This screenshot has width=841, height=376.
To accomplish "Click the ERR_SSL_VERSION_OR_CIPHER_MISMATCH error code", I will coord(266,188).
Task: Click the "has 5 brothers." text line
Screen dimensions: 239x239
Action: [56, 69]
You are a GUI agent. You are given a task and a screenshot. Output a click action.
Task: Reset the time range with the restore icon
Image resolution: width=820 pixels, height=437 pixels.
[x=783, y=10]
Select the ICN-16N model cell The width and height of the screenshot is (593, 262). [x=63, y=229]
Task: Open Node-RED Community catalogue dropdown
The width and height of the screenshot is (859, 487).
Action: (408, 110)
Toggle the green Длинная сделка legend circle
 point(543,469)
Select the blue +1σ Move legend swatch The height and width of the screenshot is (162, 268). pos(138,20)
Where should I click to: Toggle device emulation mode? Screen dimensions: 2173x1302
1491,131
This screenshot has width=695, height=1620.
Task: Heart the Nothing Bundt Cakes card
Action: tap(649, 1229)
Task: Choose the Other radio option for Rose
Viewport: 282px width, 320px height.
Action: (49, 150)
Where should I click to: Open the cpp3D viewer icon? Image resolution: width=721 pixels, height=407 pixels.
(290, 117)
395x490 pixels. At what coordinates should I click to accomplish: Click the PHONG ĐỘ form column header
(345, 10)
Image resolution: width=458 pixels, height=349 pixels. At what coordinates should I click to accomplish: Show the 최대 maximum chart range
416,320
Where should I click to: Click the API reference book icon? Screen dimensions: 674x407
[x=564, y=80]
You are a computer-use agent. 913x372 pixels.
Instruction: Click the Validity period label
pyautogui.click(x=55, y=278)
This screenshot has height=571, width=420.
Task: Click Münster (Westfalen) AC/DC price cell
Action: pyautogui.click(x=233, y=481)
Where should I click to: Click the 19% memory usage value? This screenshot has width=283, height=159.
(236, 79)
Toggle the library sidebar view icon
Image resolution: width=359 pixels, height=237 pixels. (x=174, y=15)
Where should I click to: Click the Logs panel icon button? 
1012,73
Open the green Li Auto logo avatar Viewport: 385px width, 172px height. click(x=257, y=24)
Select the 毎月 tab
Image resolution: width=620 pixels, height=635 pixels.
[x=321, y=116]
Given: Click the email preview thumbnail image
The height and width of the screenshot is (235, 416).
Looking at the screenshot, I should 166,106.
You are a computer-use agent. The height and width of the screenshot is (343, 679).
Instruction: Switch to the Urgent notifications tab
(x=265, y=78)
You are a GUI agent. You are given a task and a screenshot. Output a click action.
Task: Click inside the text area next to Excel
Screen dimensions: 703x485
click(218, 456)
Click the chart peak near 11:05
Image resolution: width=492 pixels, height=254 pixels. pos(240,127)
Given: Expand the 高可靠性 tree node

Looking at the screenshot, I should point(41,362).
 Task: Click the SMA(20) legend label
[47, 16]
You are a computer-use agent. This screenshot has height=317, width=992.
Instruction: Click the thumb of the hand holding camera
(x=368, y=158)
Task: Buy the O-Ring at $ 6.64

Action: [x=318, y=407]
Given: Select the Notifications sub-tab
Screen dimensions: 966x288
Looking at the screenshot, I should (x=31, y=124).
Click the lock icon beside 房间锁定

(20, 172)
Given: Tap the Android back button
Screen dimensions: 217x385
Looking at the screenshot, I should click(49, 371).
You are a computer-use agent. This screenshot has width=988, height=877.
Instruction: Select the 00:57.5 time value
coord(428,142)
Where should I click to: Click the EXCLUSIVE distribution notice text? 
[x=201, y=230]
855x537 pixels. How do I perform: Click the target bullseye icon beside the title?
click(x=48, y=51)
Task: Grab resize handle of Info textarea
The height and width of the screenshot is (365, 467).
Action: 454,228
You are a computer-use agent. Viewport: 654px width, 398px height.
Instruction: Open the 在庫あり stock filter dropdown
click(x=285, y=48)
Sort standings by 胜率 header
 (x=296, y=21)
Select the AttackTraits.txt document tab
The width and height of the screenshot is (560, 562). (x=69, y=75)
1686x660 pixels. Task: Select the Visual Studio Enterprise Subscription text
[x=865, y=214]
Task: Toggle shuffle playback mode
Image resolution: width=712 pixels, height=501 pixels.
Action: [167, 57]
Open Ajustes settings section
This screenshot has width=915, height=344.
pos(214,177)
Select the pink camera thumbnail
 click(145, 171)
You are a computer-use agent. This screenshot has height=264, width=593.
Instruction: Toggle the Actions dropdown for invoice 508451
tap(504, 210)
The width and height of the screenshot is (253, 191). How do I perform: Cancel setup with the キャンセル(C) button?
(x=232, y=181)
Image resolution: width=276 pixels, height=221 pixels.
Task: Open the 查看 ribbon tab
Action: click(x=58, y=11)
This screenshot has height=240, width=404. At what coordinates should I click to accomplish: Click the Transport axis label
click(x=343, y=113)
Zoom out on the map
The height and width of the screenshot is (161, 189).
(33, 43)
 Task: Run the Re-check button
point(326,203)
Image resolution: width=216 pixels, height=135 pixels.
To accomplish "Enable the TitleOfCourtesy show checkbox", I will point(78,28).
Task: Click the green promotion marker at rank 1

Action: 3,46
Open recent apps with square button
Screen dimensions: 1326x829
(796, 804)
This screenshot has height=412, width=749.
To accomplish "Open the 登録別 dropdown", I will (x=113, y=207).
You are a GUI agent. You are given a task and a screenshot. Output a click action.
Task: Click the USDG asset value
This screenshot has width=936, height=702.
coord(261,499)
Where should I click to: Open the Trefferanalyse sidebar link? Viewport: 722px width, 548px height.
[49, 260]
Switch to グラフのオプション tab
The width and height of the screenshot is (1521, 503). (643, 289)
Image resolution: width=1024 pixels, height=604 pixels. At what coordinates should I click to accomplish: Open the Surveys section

--*--

* _Exercise prompt_:
Can you copy the whole listing above again, line for line, without changing anything?

* _Answer_:
This screenshot has width=841, height=376.
To accomplish "Click the ERR_SSL_VERSION_OR_CIPHER_MISMATCH error code", I will coord(266,188).
Task: Click the "has 5 brothers." text line
Screen dimensions: 239x239
Action: [56, 69]
You are a GUI agent. You are given a task and a screenshot. Output a click action.
Task: Reset the time range with the restore icon
Image resolution: width=820 pixels, height=437 pixels.
[x=783, y=10]
Select the ICN-16N model cell The width and height of the screenshot is (593, 262). [x=63, y=229]
Task: Open Node-RED Community catalogue dropdown
The width and height of the screenshot is (859, 487).
Action: (408, 110)
Toggle the green Длинная сделка legend circle
 point(543,469)
Select the blue +1σ Move legend swatch The height and width of the screenshot is (162, 268). pos(138,20)
Where should I click to: Toggle device emulation mode? Screen dimensions: 2173x1302
1491,131
This screenshot has width=695, height=1620.
Task: Heart the Nothing Bundt Cakes card
Action: tap(649, 1229)
Task: Choose the Other radio option for Rose
Viewport: 282px width, 320px height.
Action: (49, 150)
Where should I click to: Open the cpp3D viewer icon? Image resolution: width=721 pixels, height=407 pixels.
(290, 117)
395x490 pixels. At what coordinates should I click to accomplish: Click the PHONG ĐỘ form column header
(345, 10)
Image resolution: width=458 pixels, height=349 pixels. At what coordinates should I click to accomplish: Show the 최대 maximum chart range
416,320
Where should I click to: Click the API reference book icon? Screen dimensions: 674x407
[x=564, y=80]
You are a computer-use agent. 913x372 pixels.
Instruction: Click the Validity period label
pyautogui.click(x=55, y=278)
This screenshot has height=571, width=420.
Task: Click Münster (Westfalen) AC/DC price cell
Action: pyautogui.click(x=233, y=481)
Where should I click to: Click the 19% memory usage value? This screenshot has width=283, height=159.
(236, 79)
Toggle the library sidebar view icon
Image resolution: width=359 pixels, height=237 pixels. (x=174, y=15)
Where should I click to: Click the Logs panel icon button? 
1012,73
Open the green Li Auto logo avatar Viewport: 385px width, 172px height. click(x=257, y=24)
Select the 毎月 tab
Image resolution: width=620 pixels, height=635 pixels.
[x=321, y=116]
Given: Click the email preview thumbnail image
The height and width of the screenshot is (235, 416).
Looking at the screenshot, I should 166,106.
You are a computer-use agent. The height and width of the screenshot is (343, 679).
Instruction: Switch to the Urgent notifications tab
(x=265, y=78)
You are a GUI agent. You are given a task and a screenshot. Output a click action.
Task: Click inside the text area next to Excel
Screen dimensions: 703x485
click(218, 456)
Click the chart peak near 11:05
Image resolution: width=492 pixels, height=254 pixels. pos(240,127)
Given: Expand the 高可靠性 tree node

Looking at the screenshot, I should point(41,362).
 Task: Click the SMA(20) legend label
[47, 16]
You are a computer-use agent. This screenshot has height=317, width=992.
Instruction: Click the thumb of the hand holding camera
(x=368, y=158)
Task: Buy the O-Ring at $ 6.64

Action: [x=318, y=407]
Given: Select the Notifications sub-tab
Screen dimensions: 966x288
Looking at the screenshot, I should (x=31, y=124).
Click the lock icon beside 房间锁定

(20, 172)
Given: Tap the Android back button
Screen dimensions: 217x385
Looking at the screenshot, I should click(49, 371).
You are a computer-use agent. This screenshot has width=988, height=877.
Instruction: Select the 00:57.5 time value
coord(428,142)
Where should I click to: Click the EXCLUSIVE distribution notice text? 
[x=201, y=230]
855x537 pixels. How do I perform: Click the target bullseye icon beside the title?
click(x=48, y=51)
Task: Grab resize handle of Info textarea
The height and width of the screenshot is (365, 467).
Action: 454,228
You are a computer-use agent. Viewport: 654px width, 398px height.
Instruction: Open the 在庫あり stock filter dropdown
click(x=285, y=48)
Sort standings by 胜率 header
 (x=296, y=21)
Select the AttackTraits.txt document tab
The width and height of the screenshot is (560, 562). (x=69, y=75)
1686x660 pixels. Task: Select the Visual Studio Enterprise Subscription text
[x=865, y=214]
Task: Toggle shuffle playback mode
Image resolution: width=712 pixels, height=501 pixels.
Action: [167, 57]
Open Ajustes settings section
This screenshot has width=915, height=344.
pos(214,177)
Select the pink camera thumbnail
 click(145, 171)
You are a computer-use agent. This screenshot has height=264, width=593.
Instruction: Toggle the Actions dropdown for invoice 508451
tap(504, 210)
The width and height of the screenshot is (253, 191). How do I perform: Cancel setup with the キャンセル(C) button?
(x=232, y=181)
Image resolution: width=276 pixels, height=221 pixels.
Task: Open the 查看 ribbon tab
Action: click(x=58, y=11)
This screenshot has height=240, width=404. At what coordinates should I click to accomplish: Click the Transport axis label
click(x=343, y=113)
Zoom out on the map
The height and width of the screenshot is (161, 189).
(33, 43)
 Task: Run the Re-check button
point(326,203)
Image resolution: width=216 pixels, height=135 pixels.
To accomplish "Enable the TitleOfCourtesy show checkbox", I will point(78,28).
Task: Click the green promotion marker at rank 1

Action: 3,46
Open recent apps with square button
Screen dimensions: 1326x829
(796, 804)
This screenshot has height=412, width=749.
To accomplish "Open the 登録別 dropdown", I will (x=113, y=207).
You are a GUI agent. You are given a task and a screenshot. Output a click action.
Task: Click the USDG asset value
This screenshot has width=936, height=702.
coord(261,499)
Where should I click to: Open the Trefferanalyse sidebar link? Viewport: 722px width, 548px height.
[49, 260]
Switch to グラフのオプション tab
The width and height of the screenshot is (1521, 503). (643, 289)
Image resolution: width=1024 pixels, height=604 pixels. At what coordinates should I click to accomplish: Open the Surveys section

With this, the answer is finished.